- Requirement A:
In the entries below, turn the lines starting at the one that contains "Task: Send feedback via the smiley face icon" and ending at the one that contains "click(208, 212)" into a Markdown table with the columns Row and Line. Leave out blank lines.

[START Selection]

# Dykeema vs Alliance



## Charles (Aug 26, 2010)

Some time back, Crapshot very kindly sent me some #109 rubber bands from Dykeema and asked me to test them out.

http://www.dykemarubberband.com/

In appearance, other than length, the Dykeema bands looked much the same as Alliance or Sparko #107s. So I set up a slingshot with full length Alliance 107s and another slingshot with the Dykeema bands tied to the same length.

Length of bands, fork to pouch: 12.5 inches

Draw length: 45 inches

In other words, I was drawing both to about 3/4 butterfly, as that was as far as my strength and arthritis would allow. I set my Chrony up indoors, where the room temperature was 68 degrees F. I was shooting 3/8 inch steel. I fired a couple of warm up shots with each band set and then fired 7 shots for speed. Here are the averages.

Dykeema velocity: 184.2 fps

Alliance velocity: 196.9 fps

So the Dykeema bands were significantly slower than the Alliance bands, although they gave quite acceptable velocities.

[END Selection]
[START Data lines]

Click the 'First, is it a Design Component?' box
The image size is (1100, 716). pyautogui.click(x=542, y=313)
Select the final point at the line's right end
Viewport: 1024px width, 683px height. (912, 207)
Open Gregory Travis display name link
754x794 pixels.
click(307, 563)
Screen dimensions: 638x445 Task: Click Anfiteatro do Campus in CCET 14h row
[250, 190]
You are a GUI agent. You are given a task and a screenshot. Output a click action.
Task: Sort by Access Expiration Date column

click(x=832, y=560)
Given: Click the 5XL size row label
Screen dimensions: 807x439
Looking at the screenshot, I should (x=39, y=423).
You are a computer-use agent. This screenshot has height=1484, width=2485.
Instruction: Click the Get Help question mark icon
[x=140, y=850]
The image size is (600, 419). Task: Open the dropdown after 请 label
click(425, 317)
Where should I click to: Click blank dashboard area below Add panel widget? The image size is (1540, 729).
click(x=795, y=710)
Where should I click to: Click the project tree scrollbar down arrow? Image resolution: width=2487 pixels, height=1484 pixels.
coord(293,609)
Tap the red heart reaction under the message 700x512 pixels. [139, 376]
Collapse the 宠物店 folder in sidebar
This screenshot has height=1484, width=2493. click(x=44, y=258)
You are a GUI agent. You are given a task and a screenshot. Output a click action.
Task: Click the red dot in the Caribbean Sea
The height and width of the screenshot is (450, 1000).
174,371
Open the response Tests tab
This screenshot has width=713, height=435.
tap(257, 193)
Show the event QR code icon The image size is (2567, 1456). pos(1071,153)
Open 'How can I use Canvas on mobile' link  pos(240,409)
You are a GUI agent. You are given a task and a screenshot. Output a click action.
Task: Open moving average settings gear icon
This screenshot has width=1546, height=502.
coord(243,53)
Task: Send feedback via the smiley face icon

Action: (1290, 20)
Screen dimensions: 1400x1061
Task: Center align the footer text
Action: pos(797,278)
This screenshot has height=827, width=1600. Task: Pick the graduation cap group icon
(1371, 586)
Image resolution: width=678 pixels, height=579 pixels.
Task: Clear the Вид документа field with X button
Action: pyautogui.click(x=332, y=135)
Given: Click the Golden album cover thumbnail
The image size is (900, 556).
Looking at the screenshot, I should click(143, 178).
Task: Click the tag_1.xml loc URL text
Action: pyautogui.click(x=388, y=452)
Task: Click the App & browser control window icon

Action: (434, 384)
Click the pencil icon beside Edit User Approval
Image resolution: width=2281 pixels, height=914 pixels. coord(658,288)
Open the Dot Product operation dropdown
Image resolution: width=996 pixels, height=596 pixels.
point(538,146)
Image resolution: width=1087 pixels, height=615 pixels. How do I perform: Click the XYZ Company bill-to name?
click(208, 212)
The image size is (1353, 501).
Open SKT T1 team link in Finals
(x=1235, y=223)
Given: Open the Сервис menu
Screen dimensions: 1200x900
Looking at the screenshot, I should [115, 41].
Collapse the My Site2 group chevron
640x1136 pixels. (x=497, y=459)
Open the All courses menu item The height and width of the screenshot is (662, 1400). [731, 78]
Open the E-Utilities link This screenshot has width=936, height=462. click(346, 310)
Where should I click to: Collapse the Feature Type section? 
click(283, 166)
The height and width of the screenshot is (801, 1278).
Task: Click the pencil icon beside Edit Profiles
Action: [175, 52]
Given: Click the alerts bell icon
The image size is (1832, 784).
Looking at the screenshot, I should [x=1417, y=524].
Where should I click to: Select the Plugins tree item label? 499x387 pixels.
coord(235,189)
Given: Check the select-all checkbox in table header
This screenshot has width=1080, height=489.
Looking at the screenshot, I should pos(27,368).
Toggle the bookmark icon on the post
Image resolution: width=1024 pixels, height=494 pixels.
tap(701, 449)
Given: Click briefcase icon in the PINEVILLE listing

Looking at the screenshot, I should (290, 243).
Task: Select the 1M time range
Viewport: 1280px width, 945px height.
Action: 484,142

[END Data lines]

- Requirement B:
Please reproduce the passage from the rubber band thread starting at "# Dykeema vs" and ending at "test them out.".

- Written solution A:
| Row | Line |
|---|---|
| 1 | Task: Send feedback via the smiley face icon |
| 2 | Action: (1290, 20) |
| 3 | Screen dimensions: 1400x1061 |
| 4 | Task: Center align the footer text |
| 5 | Action: pos(797,278) |
| 6 | This screenshot has height=827, width=1600. Task: Pick the graduation cap group icon |
| 7 | (1371, 586) |
| 8 | Image resolution: width=678 pixels, height=579 pixels. |
| 9 | Task: Clear the Вид документа field with X button |
| 10 | Action: pyautogui.click(x=332, y=135) |
| 11 | Given: Click the Golden album cover thumbnail |
| 12 | The image size is (900, 556). |
| 13 | Looking at the screenshot, I should click(143, 178). |
| 14 | Task: Click the tag_1.xml loc URL text |
| 15 | Action: pyautogui.click(x=388, y=452) |
| 16 | Task: Click the App & browser control window icon |
| 17 | Action: (434, 384) |
| 18 | Click the pencil icon beside Edit User Approval |
| 19 | Image resolution: width=2281 pixels, height=914 pixels. coord(658,288) |
| 20 | Open the Dot Product operation dropdown |
| 21 | Image resolution: width=996 pixels, height=596 pixels. |
| 22 | point(538,146) |
| 23 | Image resolution: width=1087 pixels, height=615 pixels. How do I perform: Click the XYZ Company bill-to name? |
| 24 | click(208, 212) |

- Written solution B:
# Dykeema vs Alliance



## Charles (Aug 26, 2010)

Some time back, Crapshot very kindly sent me some #109 rubber bands from Dykeema and asked me to test them out.